- _Testo_
Nell'Italia autarchica del regime fascista il riso è in grande considerazione, perché prodotto nostrano e, soprattutto, molto a buon mercato. Un “risotto giallo” finisce nel ricettario di “Petronilla”, al secolo la dottoressa Amalia Moretti Foggia della Rovere, faro della gastronomia economica dei tempi; la ricetta cita alcuni passaggi non convenzionali, come quello di soffriggere la cipolla fin quasi all'annerimento, dimostrando, allo stesso tempo, quanto il piatto fosse ormai incancellabile dalla letteratura culinaria italiana.
Anche il famoso scrittore milanese Carlo Emilio Gadda, sicuramente un cultore della buona cucina, nel racconto breve “Risotto patrio” pubblicato nell’ottobre 1959 sulla rivista “Il Gatto Selvatico” n.10 (rivista aziendale dell’ENI, allora diretta da Bertolucci) si abbandona ad una descrizione gastronomica precisa e puntuale.
Inizia con l’indicare il tipo di riso da usare, il “Vialone nano” “… non interamente “sbramato”, cioè non interamente spogliato del pericarpo... Il chicco, a guardarlo bene, si palesa qua e là coperto dai residui sbrani d’una pellicola, il pericarpo, come da una lacera veste color noce o color cuoio, ma esilissima …”
Passa poi alla scelta del recipiente entro cui dovrà aver luogo la cottura del risotto: la casseruola di rame stagnato con manico di ferro, è consigliata perfino la mano, quella sinistra, con cui afferrare la pentola:
“La casseruola, tenuta al fuoco pel manico e per una presa di feltro con la sinistra mano, riceva degli spicchi o dei minimi pezzi di cipolla tenera, e un quarto di ramaiolo di brodo, preferibilmente brodo al foco, e di manzo: e burro lodigiano di classe.”

- _Dati registrati_

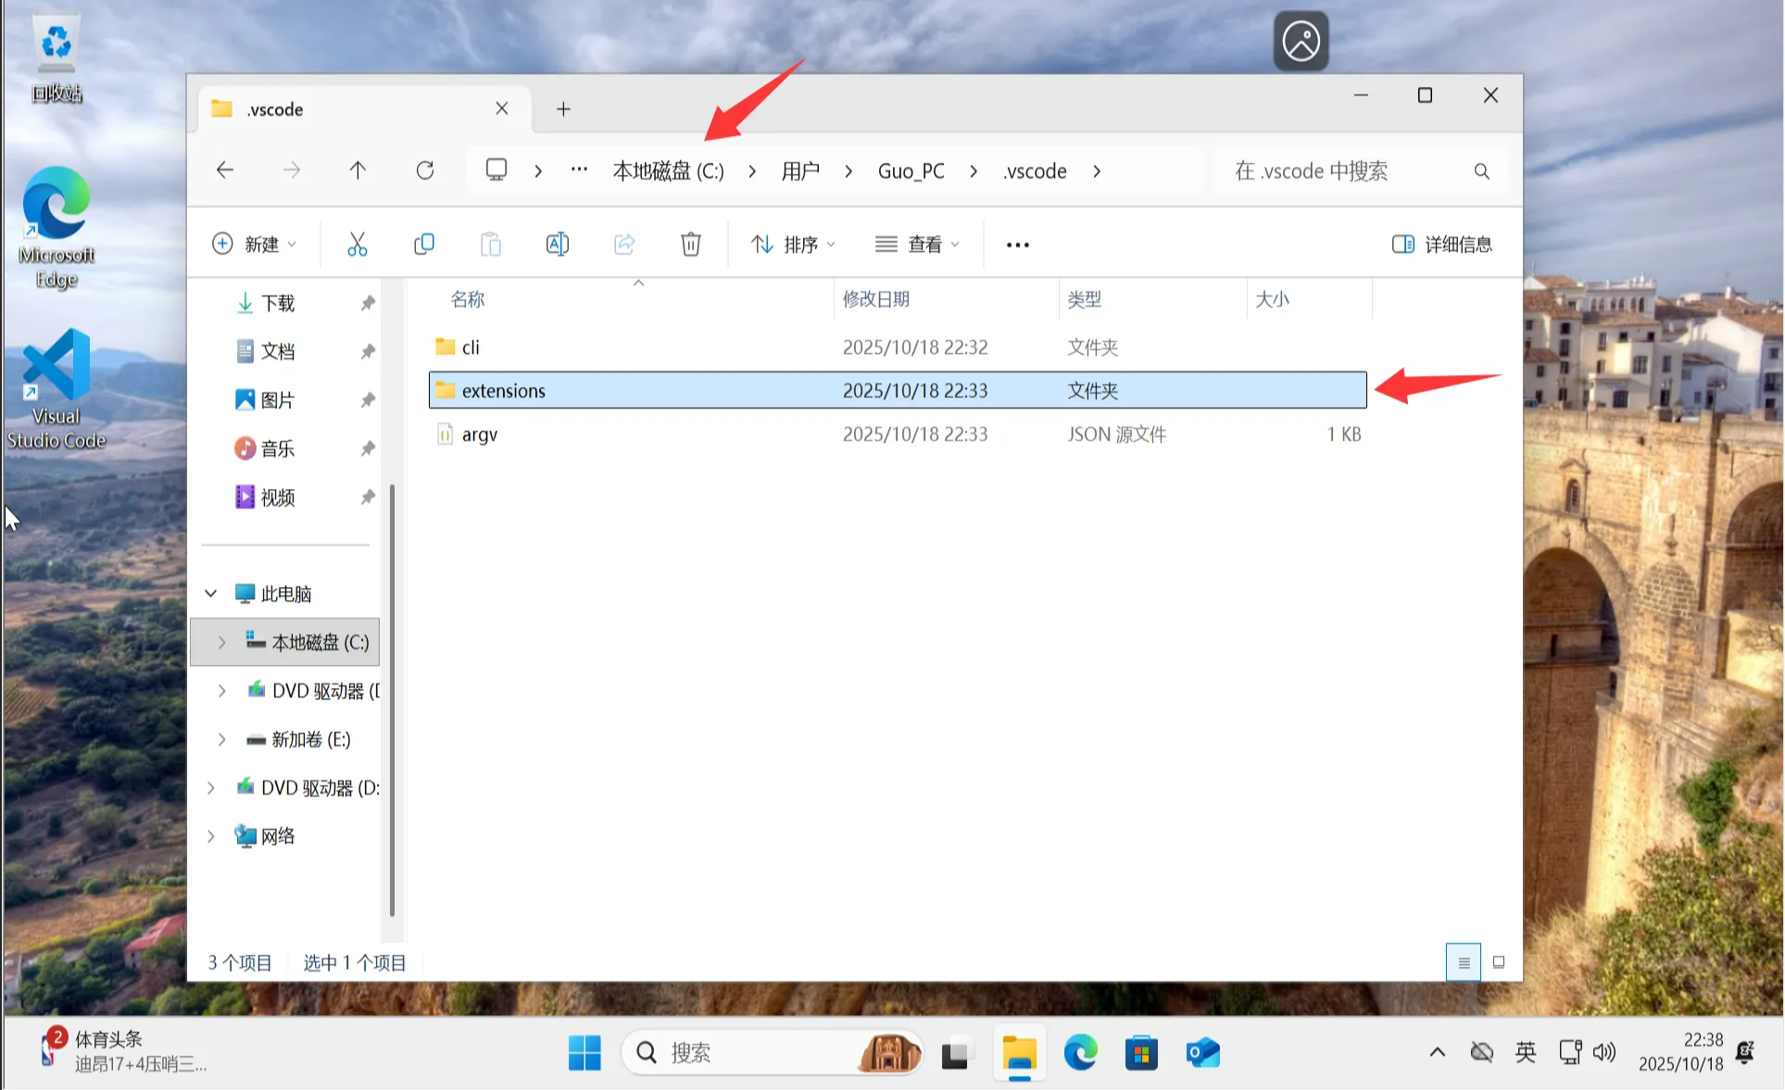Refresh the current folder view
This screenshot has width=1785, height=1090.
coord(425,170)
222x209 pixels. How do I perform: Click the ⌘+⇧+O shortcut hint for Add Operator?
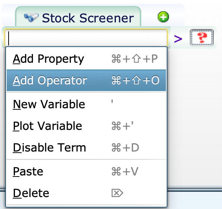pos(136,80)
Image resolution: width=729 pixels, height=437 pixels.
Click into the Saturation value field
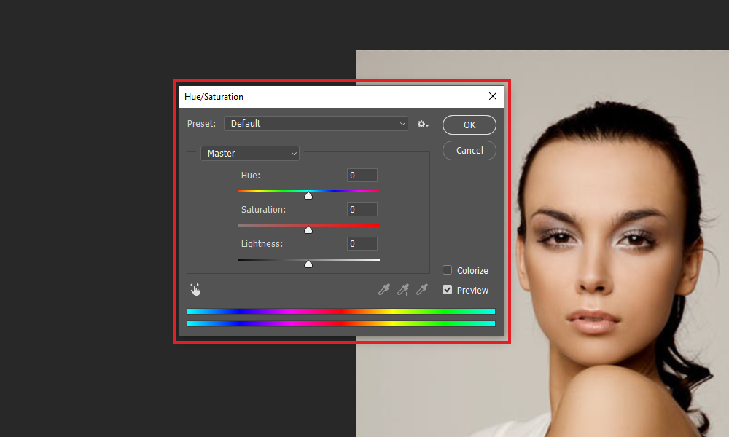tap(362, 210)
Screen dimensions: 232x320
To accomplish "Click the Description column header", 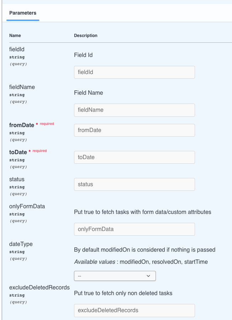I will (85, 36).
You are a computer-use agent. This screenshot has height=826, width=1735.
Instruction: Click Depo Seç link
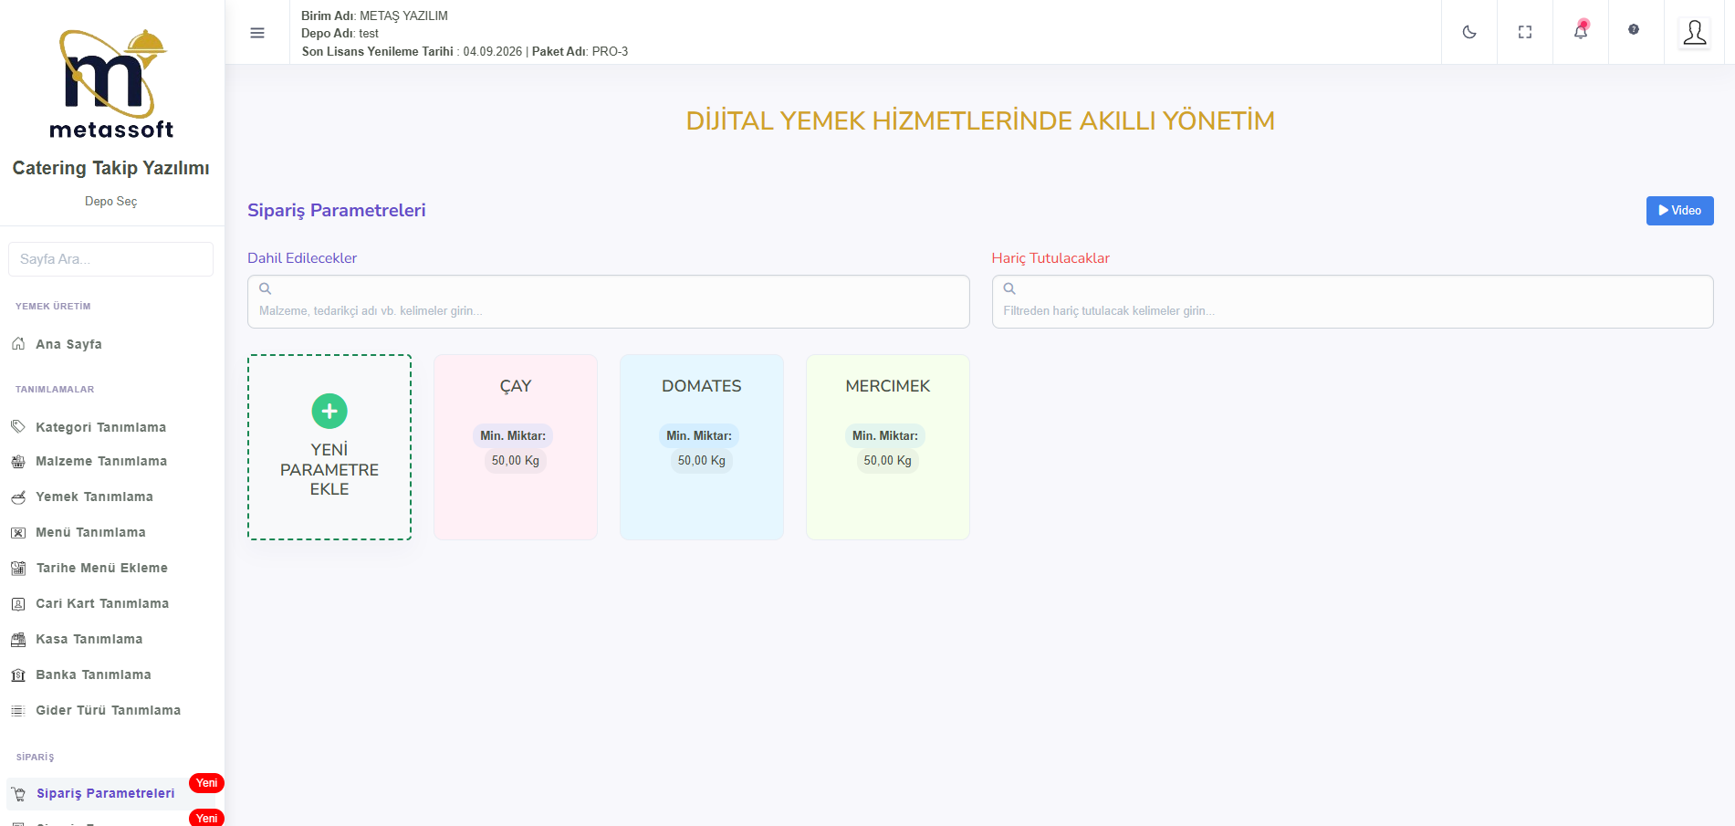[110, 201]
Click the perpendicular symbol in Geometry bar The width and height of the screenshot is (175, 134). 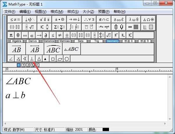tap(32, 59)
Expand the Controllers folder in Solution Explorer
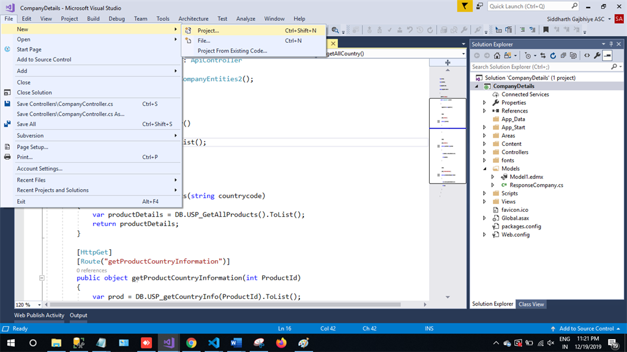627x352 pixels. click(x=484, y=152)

* * *

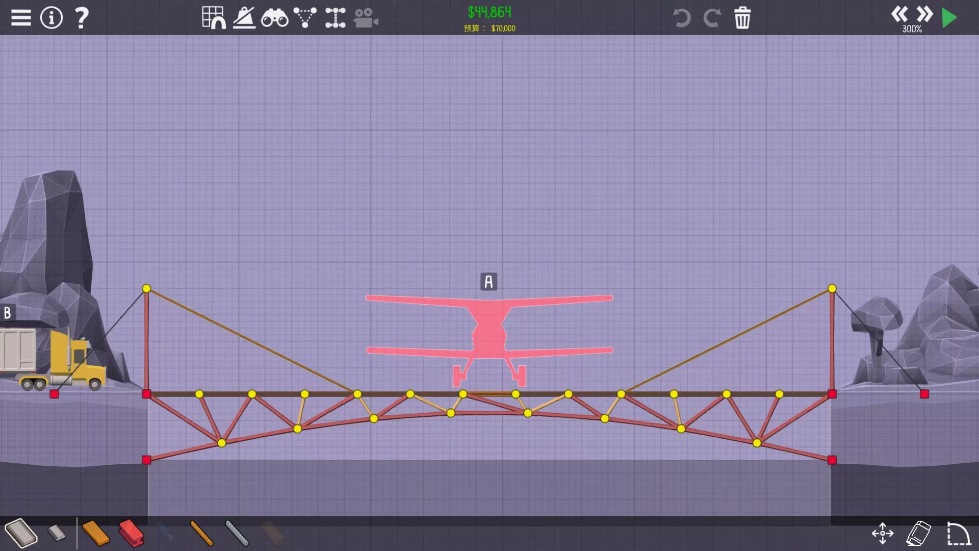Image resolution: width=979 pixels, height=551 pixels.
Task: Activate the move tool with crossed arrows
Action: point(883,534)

---

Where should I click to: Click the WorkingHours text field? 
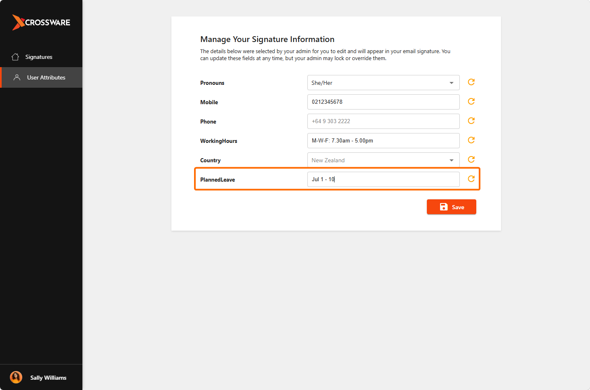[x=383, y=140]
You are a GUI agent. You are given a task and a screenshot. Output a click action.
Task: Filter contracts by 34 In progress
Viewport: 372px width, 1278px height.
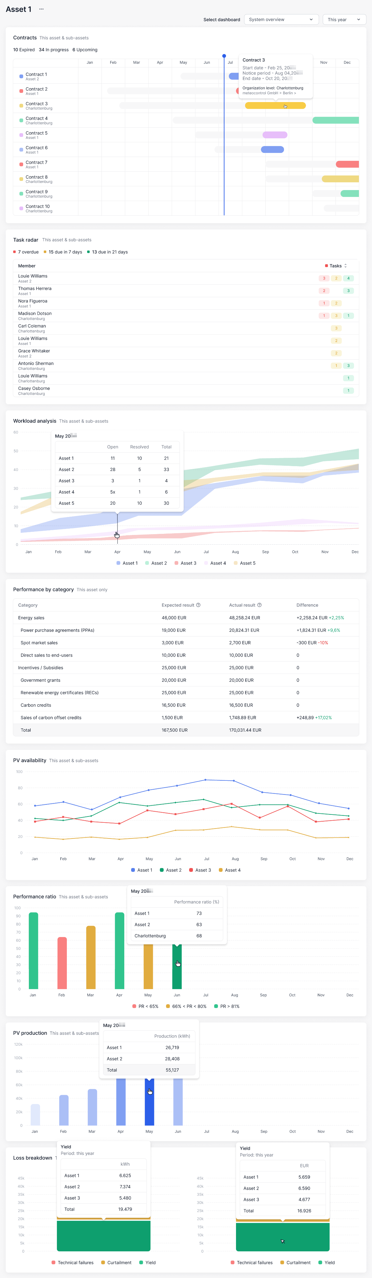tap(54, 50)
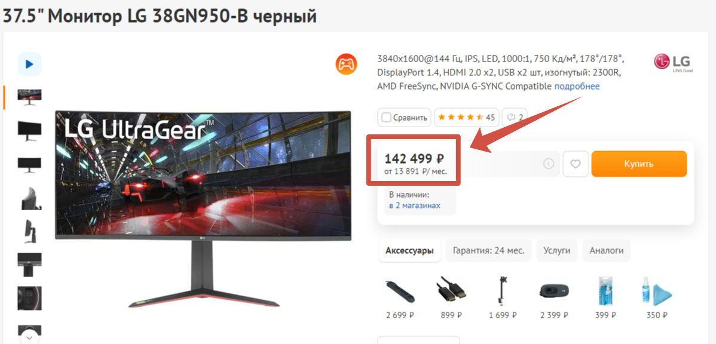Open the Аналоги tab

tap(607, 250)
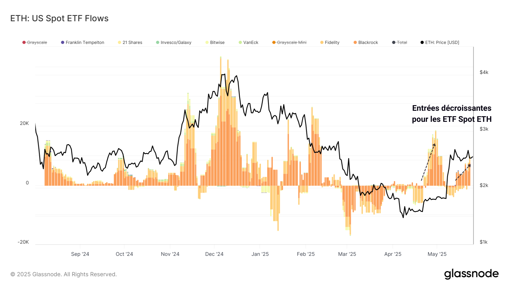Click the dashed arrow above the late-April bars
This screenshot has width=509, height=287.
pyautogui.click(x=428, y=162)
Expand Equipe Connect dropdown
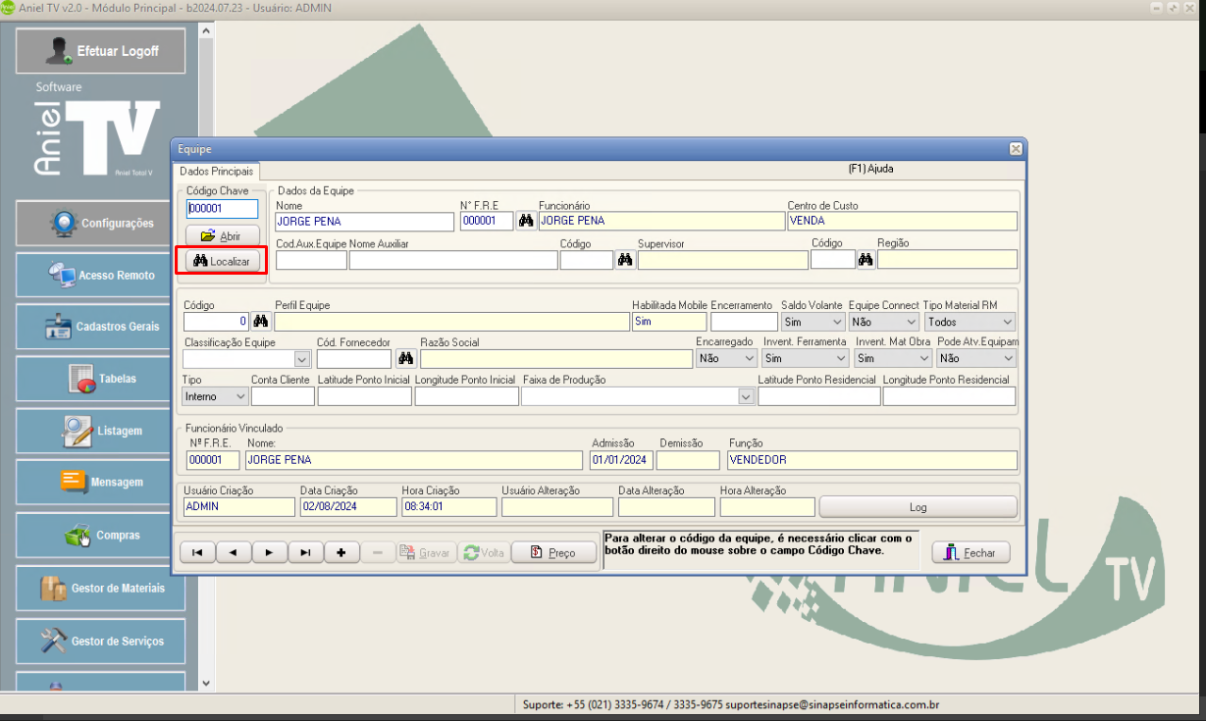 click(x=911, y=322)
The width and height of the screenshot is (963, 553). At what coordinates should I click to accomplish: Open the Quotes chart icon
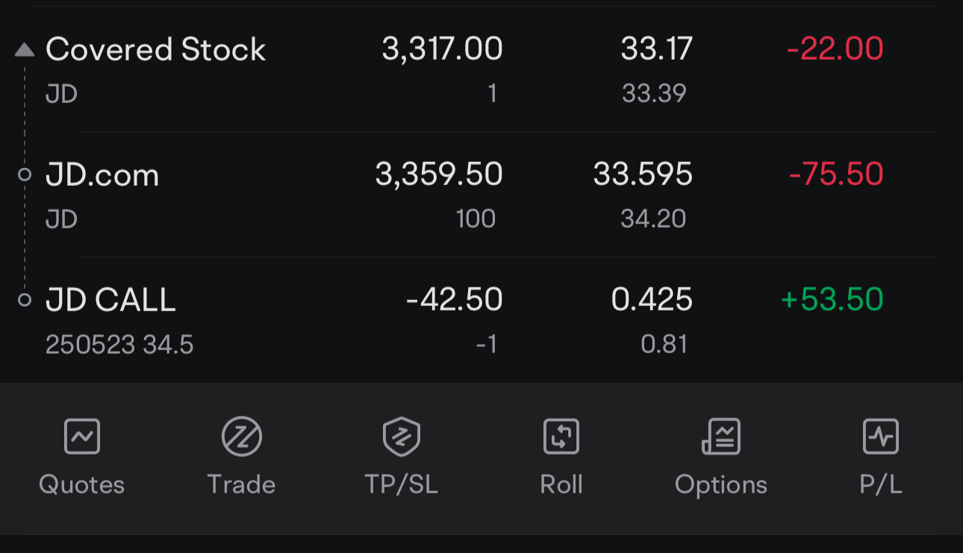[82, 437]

- _Istruzioni e requisiti_
Prosegua il testo sul risotto, cominciando subito dopo la sua ultima frase.

- _In risposta_
Prosegue con raccomandazioni precise:
“Quel che più importa è adibire al rito un animo timorato degli dèi e reverente del reverendo Esculapio o per dir meglio Asclepio, e immettere nel sacro “risotto alla milanese” ingredienti di prima qualità: il suddetto Vialone con la suddetta veste lacera, il suddetto Lodi (Laus Pompeia), e i suddetti spicchi di cipolle tenere; per il brodo, un lesso di manzo con carote e sedani, venuti tutti e tre dalla pianura padana, non un toro pensionato, di animo e di corna balcaniche: per lo zafferano consiglio Carlo Erba Milano in boccette sigillate: si tratterà di dieci dodici, al massimo quindici, lire a persona: mezza sigaretta!”
Ai giorni nostri Gualtiero Marchesi, Maestro della cucina creativa, perfeziona la ricetta e dà la sua moderna interpretazione del risotto “Oro e zafferano” in cui aggiunge, all'ultimo momento, quattro lamine finissime d'oro per alimenti consigliando di procedere così:
“Tostare il riso in poco burro, iniziare la cottura col brodo, poi aggiungere lo zafferano; frattanto fare sudare a parte la cipolla in pochissimo burro e vino bianco, aggiungere burro fresco ben freddo per ottenere una crema omogenea. Mantecare il Risotto, con questo burro, a fine cottura, assicurerà al piatto un supporto di acidità e aroma che esalterà i sapori ed il profumo!”
Ora mi sento un po’ intimidita dal Maestro raffigurato qui sopra, però vi voglio raccontare il
Risotto alla Milanese del nonno Guelmìn.
Ingredienti per due persone:
200 gr di riso (lui usava il Maratelli, io preferisco il Carnaroli)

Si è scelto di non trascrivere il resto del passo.